BARI - Si è laureato in Filosofia nel carcere di Borgo San Nicola Antonio De Marco, il giovane condannato per l’uccisione di Daniele De Santis ed Eleonora Manta, assassinati il 21 settembre 2020 nel loro appartamento di Lecce con 79 coltellate.
Il ventiseienne ha discusso la propria tesi all’interno della casa circondariale leccese, dove sta scontando la condanna all’ergastolo per il duplice omicidio che sconvolse l’intero Paese. Una notizia che ha immediatamente riaperto il dolore dei familiari delle vittime, provocando la dura reazione della madre di Eleonora.

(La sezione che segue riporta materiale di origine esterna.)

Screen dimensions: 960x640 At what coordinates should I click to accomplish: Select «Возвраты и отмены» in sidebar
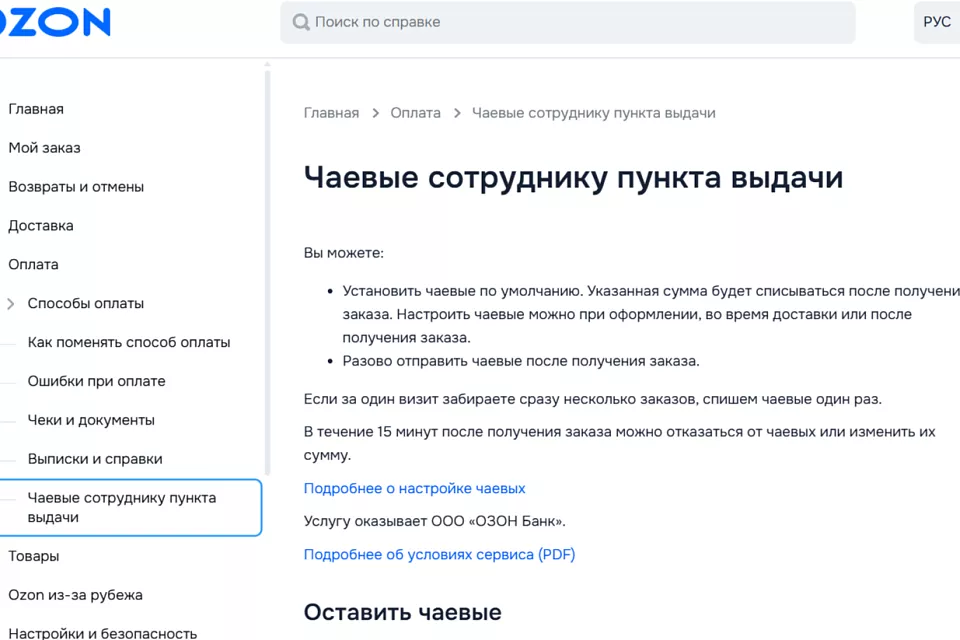tap(76, 187)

«Sono sconvolta dal fatto che lo Stato lo permetta», ha dichiarato la donna, esprimendo amarezza e indignazione per la possibilità concessa al killer di completare il proprio percorso universitario mentre sua figlia e il compagno sono stati privati della vita e del futuro.
Parole cariche di dolore, accompagnate dal pensiero costante “ai sogni spezzati” di Eleonora Manta, giovane laureata e professionista che aveva costruito insieme a Daniele De Santis un progetto di vita interrotto brutalmente.
Secondo quanto emerso nel processo, Antonio De Marco agì mosso da rancore e frustrazione verso la felicità della coppia. Gli inquirenti definirono il delitto di estrema ferocia. Nel corso degli anni, il giovane non avrebbe mai manifestato un reale pentimento per quanto accaduto.
La laurea conseguita in carcere riaccende ora il dibattito pubblico sul rapporto tra diritto al percorso rieducativo previsto dalla pena e il dolore delle famiglie delle vittime, che continuano a convivere con una perdita irreparabile.